Родственники - Сол Беллоу
Шрифт:
Интервал:
Закладка:
В итальянском ресторане родственники разглядывали друг друга. Ни для кого не тайна, что Танчик меня презирает. И какая тут может быть тайна? Изя Бродский, его родственник, бормочет какие-то диковинные слова, хоть бы раз что путное сказал, что делает, почему, сам черт не разберет, бзикнутый, одно слово. Учился играть на пианино, числился в вундеркиндах, произвел фурор в Кимбалловском шедевре[25] (этом Ноевом ковчеге, куда стекаются севшие на мель европейские маэстро), работал в Комптонской энциклопедии[26], издавал журнал, учил языки: греческий, латынь, русский, испанский — и еще лингвистику.
Я подошел к Америке не с того боку. Здесь реалисты говорят лишь на одном языке, и это язык Хоффы. Танчик вышел из школы Хоффы, а более чем половина ее постулатов практически те же, что у школы Кеннеди. Если ты не говоришь на языке реальности, значит, ты прикидываешься. Если ты не жестокий, значит, ты мягкотелый. И нельзя забывать, что было такое время, когда все, кто командовал Танчиком, сели, а он, их управляющий, руководил лавочкой, у которой недвижимости побольше, чем у манхэттенского Чейз-банка.

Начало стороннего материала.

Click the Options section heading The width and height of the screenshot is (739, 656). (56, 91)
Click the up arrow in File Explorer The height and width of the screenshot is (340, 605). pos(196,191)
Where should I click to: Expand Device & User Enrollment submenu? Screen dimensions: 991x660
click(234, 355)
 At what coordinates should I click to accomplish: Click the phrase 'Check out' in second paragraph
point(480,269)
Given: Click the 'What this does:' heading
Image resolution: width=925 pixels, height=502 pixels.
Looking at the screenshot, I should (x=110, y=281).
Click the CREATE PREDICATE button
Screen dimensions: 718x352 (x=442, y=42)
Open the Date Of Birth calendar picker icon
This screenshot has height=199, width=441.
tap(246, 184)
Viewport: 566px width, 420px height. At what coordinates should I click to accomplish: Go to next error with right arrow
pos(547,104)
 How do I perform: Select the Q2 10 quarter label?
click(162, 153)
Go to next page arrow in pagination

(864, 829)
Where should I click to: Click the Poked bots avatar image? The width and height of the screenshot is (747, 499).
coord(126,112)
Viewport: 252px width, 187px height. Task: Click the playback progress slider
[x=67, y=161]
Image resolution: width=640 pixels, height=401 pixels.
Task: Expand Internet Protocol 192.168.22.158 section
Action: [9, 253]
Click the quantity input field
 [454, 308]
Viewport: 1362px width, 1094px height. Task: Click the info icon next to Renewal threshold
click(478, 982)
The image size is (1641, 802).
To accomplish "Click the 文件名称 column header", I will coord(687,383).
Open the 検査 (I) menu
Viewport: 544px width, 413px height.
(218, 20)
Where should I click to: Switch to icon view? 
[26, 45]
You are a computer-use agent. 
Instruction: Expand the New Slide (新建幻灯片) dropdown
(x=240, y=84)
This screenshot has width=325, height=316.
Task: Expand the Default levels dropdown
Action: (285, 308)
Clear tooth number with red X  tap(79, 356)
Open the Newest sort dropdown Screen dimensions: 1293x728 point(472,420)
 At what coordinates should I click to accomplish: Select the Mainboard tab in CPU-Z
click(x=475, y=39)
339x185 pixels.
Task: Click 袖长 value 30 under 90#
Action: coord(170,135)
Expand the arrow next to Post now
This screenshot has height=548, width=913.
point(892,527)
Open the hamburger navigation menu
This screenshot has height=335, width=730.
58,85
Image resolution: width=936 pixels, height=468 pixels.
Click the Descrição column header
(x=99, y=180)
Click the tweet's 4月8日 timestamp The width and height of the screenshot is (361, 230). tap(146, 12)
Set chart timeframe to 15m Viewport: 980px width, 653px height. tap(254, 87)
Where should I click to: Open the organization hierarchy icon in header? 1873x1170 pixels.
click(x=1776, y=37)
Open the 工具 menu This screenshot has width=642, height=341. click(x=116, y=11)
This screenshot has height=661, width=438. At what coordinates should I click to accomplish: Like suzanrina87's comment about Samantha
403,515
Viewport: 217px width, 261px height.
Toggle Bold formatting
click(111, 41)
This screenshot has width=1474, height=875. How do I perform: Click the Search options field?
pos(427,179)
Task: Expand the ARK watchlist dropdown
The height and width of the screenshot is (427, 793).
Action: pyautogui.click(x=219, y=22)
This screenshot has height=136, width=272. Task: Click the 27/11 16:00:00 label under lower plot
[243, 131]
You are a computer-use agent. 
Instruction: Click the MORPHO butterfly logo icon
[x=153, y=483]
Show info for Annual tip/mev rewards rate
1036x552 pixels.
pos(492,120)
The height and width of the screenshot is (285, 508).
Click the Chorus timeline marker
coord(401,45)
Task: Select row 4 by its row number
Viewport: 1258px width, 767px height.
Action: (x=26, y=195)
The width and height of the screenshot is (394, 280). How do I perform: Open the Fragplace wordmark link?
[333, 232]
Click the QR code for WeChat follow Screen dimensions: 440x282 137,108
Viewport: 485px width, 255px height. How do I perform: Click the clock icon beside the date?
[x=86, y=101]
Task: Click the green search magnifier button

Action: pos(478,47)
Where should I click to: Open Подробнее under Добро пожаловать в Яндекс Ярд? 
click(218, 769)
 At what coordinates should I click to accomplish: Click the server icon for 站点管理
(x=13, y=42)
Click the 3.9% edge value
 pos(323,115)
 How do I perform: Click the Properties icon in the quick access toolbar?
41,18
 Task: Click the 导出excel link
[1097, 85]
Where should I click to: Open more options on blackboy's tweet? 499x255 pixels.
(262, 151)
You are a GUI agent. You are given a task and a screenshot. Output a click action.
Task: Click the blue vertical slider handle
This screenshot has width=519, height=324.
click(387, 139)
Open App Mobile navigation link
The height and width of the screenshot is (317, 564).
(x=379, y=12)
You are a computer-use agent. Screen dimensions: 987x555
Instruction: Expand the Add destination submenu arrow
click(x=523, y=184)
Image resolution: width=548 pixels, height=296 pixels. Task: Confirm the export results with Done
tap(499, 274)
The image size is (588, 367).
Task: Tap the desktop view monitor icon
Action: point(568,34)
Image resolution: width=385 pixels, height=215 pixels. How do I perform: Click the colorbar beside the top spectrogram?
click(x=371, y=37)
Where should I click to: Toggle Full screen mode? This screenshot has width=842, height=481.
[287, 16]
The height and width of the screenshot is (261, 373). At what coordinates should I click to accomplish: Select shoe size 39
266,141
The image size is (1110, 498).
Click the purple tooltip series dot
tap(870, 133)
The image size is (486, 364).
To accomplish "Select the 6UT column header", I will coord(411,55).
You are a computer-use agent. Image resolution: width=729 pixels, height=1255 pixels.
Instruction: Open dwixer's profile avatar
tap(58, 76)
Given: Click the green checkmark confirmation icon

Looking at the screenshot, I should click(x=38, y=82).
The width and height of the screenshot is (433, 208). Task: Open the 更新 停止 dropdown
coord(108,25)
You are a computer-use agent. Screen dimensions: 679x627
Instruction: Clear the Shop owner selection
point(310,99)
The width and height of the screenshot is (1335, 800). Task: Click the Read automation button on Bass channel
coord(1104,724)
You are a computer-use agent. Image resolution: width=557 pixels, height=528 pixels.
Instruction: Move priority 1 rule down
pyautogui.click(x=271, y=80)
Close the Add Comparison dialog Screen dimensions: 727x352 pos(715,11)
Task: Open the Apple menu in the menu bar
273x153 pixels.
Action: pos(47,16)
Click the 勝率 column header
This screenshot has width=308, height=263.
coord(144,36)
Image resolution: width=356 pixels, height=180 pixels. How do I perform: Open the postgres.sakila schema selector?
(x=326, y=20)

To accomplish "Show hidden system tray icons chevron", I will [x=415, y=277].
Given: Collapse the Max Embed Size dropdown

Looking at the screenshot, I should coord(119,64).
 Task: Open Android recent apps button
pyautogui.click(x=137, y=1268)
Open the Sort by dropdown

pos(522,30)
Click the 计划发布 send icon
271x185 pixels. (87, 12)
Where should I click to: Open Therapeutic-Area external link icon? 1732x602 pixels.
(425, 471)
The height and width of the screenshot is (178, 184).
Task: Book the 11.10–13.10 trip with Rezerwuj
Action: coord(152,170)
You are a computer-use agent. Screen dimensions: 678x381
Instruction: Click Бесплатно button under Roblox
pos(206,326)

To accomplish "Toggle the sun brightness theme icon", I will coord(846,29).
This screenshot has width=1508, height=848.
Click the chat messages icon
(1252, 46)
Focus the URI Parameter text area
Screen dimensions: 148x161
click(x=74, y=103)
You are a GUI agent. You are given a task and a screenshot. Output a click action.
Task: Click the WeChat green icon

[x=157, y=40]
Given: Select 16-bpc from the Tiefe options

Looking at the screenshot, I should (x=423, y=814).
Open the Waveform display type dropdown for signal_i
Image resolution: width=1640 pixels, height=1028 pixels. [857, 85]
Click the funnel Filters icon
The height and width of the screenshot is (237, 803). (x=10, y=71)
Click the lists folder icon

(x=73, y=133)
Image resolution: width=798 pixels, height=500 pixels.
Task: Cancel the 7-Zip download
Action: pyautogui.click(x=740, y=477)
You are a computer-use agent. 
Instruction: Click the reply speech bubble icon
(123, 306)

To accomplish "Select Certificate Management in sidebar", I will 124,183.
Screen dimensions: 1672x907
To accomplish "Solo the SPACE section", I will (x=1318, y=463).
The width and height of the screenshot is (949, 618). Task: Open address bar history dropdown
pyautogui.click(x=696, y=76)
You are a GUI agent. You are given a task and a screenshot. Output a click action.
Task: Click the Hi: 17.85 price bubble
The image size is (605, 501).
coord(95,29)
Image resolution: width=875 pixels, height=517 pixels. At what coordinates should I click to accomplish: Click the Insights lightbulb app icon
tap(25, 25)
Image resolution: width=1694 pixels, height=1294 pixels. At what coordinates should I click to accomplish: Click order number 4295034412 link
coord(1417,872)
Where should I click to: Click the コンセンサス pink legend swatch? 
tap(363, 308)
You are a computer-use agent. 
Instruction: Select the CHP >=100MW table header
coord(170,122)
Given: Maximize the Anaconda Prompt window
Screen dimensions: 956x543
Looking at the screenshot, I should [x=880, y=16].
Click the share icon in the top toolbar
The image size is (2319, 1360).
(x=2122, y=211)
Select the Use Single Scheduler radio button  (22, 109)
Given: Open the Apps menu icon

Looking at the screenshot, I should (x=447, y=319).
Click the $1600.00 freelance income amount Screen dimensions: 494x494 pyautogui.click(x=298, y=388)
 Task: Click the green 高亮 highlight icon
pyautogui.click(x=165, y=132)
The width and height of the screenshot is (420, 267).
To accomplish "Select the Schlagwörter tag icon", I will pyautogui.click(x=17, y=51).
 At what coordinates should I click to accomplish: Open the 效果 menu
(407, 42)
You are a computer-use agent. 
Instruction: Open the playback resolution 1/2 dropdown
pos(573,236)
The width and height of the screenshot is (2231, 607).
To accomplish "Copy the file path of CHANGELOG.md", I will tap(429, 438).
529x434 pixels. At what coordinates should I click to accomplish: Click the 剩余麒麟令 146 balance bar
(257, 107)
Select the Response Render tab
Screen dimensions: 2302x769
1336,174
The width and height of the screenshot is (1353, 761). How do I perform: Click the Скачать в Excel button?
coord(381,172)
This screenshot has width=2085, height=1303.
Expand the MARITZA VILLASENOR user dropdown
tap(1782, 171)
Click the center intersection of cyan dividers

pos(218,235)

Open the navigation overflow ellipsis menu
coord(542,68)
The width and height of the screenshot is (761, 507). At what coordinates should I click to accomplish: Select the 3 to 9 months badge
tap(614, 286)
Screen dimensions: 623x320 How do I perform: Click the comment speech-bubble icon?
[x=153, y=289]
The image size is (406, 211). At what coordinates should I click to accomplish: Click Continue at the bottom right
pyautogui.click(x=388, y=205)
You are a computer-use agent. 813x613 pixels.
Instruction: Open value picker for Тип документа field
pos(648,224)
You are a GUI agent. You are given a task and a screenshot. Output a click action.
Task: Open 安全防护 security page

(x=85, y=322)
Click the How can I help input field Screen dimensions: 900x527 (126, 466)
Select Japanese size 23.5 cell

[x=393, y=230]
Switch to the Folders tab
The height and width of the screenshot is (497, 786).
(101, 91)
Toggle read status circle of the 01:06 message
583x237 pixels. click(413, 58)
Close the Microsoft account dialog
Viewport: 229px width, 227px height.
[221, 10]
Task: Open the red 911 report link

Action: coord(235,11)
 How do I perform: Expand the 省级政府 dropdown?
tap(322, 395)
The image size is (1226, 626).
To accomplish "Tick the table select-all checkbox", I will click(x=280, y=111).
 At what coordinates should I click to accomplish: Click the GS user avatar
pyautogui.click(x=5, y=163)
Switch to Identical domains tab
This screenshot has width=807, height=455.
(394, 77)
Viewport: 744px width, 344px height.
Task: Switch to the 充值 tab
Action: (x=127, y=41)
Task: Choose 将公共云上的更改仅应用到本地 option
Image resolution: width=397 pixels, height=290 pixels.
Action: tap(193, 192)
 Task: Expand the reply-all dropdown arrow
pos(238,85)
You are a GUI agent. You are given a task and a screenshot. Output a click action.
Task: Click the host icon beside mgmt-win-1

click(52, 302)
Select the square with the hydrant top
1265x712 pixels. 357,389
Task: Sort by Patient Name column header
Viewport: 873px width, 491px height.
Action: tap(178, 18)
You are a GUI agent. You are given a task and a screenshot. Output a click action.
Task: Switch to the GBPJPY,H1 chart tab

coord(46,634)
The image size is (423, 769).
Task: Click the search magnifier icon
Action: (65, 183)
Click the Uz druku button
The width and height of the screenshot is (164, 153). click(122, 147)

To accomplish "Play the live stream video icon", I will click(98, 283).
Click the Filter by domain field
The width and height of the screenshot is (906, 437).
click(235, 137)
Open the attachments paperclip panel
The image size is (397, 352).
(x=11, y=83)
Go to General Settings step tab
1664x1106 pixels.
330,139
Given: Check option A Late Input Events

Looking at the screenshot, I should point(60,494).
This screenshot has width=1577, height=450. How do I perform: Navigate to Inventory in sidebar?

Однако возвратимся к его родственнику Изе: как музыкант не состоялся; как лингвист не состоялся; далее отлично проявил себя на юридическом факультете Чикагского университета, после того уже, как пережил разочарование в университетских метафизиках. Но и юристом не стал; это был еще один, очередной этап. Звезда, которая так и не взошла. Влюбился в выступавшую с концертами арфистку без двух пальцев. Безответно, ему ничего не обломилось: она хранила верность мужу. Изина жена — организаторша всех их телевизионных программ — была из тех, кто на ходу подметки рвет. Но и ей не удалось ничего из него сделать. Очень честолюбивая, она, когда стало ясно, что Изя ей не партнер — наверх он не рвется, — дала ему отставку. Она походила на Либби, жену нашего родственника Милти, рассматривала себя с мужем как царствующую чету, но царствовала в их браке она.
Как Танчик мог относиться к человеку вроде Изи? Изю безвольным не назовешь. В его жизни наличествовал замысел. Только замысел этот его современнику был непонятен. А если говорить начистоту, у Изи, похоже, и не было никаких современников. Он общался с людьми, которые жили с ним в одно время, но и только. А это далеко не то же самое.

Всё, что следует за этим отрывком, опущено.